I am new to this and have existing logos / products, but not shirts.


What is the major diff between plastisol and digital transfers?


I have lots of nature logos, so while not super detailed, lots of diff colors (greens and blues in foreground, multicolor gradients in backgrounds, adds up to 5-10 per logo).


I heard plastisol transfers are amazing in that they withstand washing and look just like screenprints, but my color quantities make them expensive.


So it was suggested I do "digital transfers." But what's the difference here? My main concern is they look extremely professional since I already have accounts expecting this.


Will digitals look awesome or 'homemade?'


Are there other options I should be considering?


Should I just take the plunge on a DTG machine? 



Assuming I'd be doing about 400-800 shirts a month, with some being bulk like 75-150, but most being more like 6-24 pcs per logo.

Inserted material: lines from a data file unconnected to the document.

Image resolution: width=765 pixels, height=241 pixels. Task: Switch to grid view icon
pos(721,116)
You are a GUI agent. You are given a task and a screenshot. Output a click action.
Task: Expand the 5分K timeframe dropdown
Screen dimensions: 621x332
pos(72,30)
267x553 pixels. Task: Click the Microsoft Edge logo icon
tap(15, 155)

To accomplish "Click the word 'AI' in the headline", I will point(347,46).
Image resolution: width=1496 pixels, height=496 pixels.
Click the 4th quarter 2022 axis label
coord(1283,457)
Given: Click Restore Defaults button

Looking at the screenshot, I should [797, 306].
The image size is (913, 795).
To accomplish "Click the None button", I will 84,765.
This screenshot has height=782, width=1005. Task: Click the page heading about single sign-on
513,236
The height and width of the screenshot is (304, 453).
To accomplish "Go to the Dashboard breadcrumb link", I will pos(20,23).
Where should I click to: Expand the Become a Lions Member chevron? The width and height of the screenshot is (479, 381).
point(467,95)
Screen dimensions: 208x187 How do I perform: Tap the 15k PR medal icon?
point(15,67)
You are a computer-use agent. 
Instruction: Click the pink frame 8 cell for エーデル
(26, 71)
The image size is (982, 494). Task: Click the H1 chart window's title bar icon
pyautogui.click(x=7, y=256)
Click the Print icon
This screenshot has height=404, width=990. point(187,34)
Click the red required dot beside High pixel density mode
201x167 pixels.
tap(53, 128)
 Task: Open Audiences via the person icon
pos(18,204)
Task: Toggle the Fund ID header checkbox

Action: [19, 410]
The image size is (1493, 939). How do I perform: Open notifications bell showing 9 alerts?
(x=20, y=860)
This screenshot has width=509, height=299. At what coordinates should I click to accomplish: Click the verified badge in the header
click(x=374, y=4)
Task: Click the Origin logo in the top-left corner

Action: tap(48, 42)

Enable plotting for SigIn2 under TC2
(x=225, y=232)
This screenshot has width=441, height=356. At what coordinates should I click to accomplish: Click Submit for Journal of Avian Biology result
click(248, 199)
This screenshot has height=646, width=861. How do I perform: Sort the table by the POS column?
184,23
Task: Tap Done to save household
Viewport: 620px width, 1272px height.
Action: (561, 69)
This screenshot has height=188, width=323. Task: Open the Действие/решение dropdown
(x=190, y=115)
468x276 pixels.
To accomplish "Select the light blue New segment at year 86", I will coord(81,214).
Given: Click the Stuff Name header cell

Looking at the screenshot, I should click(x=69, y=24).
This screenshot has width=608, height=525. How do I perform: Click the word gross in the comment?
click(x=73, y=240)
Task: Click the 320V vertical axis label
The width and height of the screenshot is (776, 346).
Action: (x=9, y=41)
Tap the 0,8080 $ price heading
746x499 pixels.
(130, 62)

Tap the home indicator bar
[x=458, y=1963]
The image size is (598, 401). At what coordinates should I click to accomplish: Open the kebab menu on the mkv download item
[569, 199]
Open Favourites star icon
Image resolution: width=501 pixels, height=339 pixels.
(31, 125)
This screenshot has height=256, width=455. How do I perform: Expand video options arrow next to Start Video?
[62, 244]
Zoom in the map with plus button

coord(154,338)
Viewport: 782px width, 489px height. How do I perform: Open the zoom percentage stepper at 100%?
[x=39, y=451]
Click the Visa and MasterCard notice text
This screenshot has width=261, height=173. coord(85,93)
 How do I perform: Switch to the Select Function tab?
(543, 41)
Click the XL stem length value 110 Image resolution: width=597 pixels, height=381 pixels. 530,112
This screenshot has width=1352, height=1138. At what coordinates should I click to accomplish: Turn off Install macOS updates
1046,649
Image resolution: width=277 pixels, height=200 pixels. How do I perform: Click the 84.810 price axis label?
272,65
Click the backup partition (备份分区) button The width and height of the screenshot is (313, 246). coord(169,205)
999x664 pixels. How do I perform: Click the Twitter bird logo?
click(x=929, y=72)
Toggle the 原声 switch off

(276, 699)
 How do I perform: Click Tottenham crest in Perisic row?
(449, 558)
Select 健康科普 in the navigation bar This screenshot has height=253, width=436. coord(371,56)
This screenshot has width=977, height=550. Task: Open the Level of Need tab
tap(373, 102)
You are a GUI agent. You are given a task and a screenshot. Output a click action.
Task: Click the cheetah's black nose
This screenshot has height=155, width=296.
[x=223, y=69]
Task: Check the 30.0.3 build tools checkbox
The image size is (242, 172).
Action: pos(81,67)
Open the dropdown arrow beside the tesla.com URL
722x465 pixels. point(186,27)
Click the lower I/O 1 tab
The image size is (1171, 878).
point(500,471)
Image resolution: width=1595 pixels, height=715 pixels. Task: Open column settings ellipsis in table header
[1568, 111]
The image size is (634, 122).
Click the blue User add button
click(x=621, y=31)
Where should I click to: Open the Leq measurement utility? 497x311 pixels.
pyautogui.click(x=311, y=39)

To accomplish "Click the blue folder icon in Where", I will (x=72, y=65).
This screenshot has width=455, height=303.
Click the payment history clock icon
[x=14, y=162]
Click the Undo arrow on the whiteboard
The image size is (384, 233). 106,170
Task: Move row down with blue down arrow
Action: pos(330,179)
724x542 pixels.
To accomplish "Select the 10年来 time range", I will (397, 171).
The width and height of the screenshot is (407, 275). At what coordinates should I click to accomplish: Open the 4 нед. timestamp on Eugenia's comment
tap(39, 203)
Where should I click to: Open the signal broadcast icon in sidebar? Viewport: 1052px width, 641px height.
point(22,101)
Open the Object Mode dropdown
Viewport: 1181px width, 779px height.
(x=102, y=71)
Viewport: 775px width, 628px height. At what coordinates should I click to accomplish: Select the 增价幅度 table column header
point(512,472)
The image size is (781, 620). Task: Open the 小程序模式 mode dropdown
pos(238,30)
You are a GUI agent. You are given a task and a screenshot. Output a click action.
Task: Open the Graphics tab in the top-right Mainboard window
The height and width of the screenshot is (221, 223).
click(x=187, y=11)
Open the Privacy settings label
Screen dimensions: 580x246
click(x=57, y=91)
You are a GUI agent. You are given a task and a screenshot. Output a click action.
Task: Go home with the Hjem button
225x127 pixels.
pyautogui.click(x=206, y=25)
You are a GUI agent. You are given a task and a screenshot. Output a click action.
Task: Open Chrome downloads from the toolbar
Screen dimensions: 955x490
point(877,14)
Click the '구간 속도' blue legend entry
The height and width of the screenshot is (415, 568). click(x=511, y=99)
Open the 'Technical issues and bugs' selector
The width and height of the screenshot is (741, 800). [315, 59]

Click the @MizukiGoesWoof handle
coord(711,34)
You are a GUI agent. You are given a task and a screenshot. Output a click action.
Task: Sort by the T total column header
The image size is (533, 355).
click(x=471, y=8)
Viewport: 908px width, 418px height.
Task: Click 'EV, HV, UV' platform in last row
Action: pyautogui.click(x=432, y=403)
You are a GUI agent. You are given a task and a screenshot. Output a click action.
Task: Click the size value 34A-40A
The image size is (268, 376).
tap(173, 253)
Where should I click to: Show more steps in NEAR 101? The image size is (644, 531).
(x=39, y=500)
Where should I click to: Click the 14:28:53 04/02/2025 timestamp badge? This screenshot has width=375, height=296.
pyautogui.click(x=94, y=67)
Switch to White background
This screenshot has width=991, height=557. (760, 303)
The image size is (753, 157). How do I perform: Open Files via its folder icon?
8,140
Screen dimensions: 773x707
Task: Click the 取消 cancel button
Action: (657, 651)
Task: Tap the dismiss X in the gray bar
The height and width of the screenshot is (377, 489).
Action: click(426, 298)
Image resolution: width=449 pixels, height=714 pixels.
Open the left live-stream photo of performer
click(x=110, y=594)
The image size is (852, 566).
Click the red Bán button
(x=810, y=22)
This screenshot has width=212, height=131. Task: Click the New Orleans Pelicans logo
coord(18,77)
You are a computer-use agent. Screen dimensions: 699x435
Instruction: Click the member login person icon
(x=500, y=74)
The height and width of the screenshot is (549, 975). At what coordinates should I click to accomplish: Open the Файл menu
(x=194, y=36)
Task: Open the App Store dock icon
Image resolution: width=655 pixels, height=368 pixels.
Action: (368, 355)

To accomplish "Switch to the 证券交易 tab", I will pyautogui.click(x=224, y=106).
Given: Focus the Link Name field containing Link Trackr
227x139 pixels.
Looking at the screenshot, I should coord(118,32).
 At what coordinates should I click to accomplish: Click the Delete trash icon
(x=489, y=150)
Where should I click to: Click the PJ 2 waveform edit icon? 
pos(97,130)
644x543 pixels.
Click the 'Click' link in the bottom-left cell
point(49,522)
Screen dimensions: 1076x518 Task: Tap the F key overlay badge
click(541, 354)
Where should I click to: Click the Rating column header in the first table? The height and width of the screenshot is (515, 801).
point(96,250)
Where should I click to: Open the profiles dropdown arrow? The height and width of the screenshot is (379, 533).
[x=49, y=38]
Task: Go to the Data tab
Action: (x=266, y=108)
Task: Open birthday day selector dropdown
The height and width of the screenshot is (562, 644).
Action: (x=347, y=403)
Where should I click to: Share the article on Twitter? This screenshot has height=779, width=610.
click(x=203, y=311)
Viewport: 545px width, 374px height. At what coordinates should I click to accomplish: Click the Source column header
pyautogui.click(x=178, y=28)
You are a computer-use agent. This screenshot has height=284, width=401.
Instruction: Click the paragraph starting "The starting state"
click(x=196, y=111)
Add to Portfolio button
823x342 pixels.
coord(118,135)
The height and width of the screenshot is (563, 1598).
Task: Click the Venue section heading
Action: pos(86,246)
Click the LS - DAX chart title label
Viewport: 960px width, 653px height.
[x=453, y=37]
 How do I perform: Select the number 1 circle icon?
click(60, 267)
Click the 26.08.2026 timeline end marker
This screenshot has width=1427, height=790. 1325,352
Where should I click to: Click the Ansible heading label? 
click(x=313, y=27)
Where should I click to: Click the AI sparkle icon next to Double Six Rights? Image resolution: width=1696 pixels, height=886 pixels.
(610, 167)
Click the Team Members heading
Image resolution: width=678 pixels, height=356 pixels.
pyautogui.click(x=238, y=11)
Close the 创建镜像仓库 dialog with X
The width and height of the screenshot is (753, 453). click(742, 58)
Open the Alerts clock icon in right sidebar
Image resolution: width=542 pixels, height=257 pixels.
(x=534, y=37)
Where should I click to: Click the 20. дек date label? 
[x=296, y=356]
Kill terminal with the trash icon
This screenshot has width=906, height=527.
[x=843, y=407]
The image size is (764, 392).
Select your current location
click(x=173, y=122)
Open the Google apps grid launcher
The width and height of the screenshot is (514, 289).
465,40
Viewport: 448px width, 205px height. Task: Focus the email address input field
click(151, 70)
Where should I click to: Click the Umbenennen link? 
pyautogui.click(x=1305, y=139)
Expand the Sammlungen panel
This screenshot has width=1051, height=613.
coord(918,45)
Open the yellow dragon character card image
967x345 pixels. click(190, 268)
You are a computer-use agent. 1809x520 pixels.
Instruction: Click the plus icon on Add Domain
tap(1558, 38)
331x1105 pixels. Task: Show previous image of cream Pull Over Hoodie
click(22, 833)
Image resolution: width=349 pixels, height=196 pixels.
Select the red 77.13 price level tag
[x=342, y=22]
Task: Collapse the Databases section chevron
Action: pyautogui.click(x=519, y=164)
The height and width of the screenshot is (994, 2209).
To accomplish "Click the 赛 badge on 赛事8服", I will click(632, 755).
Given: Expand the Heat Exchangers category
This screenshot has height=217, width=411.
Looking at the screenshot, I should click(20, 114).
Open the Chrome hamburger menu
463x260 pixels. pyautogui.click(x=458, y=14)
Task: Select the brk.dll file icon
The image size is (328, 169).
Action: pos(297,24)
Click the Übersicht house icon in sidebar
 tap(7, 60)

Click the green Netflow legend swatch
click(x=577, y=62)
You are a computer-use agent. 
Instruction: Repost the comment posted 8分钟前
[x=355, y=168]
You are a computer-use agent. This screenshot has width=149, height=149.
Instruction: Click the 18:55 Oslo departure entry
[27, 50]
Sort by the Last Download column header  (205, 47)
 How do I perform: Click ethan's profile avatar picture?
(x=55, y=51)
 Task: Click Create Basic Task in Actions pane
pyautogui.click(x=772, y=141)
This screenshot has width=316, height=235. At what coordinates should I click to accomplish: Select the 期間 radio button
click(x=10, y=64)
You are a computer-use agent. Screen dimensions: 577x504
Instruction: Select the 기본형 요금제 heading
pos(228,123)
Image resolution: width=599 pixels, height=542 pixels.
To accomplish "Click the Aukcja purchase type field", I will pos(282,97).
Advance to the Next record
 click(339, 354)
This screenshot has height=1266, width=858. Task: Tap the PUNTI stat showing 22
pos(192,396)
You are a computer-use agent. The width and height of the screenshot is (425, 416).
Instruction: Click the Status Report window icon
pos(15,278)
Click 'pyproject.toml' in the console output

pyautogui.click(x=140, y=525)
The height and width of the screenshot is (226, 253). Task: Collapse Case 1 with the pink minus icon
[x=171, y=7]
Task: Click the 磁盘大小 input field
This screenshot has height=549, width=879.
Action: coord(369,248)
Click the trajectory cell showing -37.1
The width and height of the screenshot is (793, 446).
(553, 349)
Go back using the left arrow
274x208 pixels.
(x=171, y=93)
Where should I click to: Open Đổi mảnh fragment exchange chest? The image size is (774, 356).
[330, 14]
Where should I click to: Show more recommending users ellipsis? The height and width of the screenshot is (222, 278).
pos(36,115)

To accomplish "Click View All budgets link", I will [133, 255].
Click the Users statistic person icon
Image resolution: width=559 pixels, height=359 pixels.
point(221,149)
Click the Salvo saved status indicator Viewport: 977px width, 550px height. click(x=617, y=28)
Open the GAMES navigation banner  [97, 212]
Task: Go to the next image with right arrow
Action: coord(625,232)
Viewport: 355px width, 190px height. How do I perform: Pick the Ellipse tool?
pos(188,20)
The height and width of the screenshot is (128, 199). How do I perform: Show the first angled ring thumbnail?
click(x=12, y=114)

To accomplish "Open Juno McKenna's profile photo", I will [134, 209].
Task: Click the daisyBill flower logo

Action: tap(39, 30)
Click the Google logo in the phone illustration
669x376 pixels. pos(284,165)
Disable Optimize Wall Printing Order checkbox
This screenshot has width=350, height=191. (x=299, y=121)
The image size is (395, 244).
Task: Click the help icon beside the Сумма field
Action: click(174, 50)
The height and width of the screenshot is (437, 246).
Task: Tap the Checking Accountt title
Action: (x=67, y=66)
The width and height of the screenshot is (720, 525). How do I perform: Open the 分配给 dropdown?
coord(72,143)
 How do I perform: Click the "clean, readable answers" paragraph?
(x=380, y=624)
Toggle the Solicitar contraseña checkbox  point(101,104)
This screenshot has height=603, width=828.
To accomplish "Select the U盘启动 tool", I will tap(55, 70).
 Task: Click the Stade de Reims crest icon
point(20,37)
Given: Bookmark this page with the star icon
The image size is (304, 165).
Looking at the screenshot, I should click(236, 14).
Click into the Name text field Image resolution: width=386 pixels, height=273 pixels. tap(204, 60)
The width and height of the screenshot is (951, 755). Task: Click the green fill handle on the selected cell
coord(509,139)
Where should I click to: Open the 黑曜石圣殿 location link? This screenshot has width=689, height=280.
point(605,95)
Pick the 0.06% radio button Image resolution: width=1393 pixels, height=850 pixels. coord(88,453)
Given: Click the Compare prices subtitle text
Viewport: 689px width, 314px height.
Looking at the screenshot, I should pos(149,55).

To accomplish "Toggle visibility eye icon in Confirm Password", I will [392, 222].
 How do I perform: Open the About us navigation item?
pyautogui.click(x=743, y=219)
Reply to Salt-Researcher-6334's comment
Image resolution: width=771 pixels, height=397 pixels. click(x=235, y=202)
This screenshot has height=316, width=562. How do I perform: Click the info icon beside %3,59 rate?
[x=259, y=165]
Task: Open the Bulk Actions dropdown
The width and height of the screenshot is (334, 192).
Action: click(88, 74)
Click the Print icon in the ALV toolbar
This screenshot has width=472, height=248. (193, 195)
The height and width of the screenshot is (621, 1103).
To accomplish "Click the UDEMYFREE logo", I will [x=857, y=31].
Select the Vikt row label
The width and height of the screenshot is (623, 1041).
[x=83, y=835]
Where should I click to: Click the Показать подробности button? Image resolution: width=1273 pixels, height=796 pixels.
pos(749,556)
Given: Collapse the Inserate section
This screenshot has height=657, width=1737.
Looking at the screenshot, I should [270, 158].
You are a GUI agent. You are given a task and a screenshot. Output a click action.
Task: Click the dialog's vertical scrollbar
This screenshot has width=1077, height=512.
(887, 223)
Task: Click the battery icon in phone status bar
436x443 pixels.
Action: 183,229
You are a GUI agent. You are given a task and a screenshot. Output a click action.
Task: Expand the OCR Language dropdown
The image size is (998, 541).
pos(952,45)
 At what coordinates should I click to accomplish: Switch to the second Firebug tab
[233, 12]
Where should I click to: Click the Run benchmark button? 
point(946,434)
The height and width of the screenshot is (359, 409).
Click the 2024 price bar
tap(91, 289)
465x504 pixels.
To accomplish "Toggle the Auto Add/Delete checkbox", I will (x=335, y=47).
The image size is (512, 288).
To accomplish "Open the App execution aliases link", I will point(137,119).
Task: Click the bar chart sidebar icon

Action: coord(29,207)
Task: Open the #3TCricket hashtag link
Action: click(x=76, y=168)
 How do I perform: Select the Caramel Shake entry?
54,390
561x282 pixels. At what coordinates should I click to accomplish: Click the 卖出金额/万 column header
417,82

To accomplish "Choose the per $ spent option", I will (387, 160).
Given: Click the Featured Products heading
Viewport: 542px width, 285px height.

Thanks for any and all options you can throw my way! Clearly I'm super overwhelemed. : )


----------



## davidjhn127 (Oct 15, 2019)

If you are new to printing go for plastisol transfers because there are various heat transfer types in case of digital transfers that may be confusing for beginners,


----------



## 613OriginalsRick (Sep 17, 2018)

I am pretty biased, Plastisol transfers can be cost effective long lasting and versatile. However, digital certainly has its market. Most companies have free sample transfers available, order samples, test them out, and that should sway your opinion.


----------



## DrivingZiggy (Apr 24, 2017)

joe503 said:


> Assuming I'd be doing about 400-800 shirts a month, with some being bulk like 75-150, but most being more like 6-24 pcs per logo.


Okay, so that's quite the assumption. If it's a _strong_ assumption, then it might be worth it. But, first you must spend ~$20,000 up front to get the DTG printer and the pretreat machine. And then you have to factor in all the rest of the stuff like costs and time to see if it will be worth it to you. Here is a guy who shows the costs of his prints on this video. Then you have to calculate in the cost of the shirts, shipping, ink refills, and whatever else goes into the production.


----------



## LancerFlorida (Mar 20, 2018)

400 to 800 shirts a month. Wow! You can do whatever you want. Seriously.
Finance a DGT suite and you will see the monthly payment will be easily covered by the revenue generated by 400 to 800 shirts a month. However, at the 800 shirt volume you MUST be keenly aware of a need for redundancy.
Keep this 'Plan B" redundancy in mind when you narrow down your choices.


----------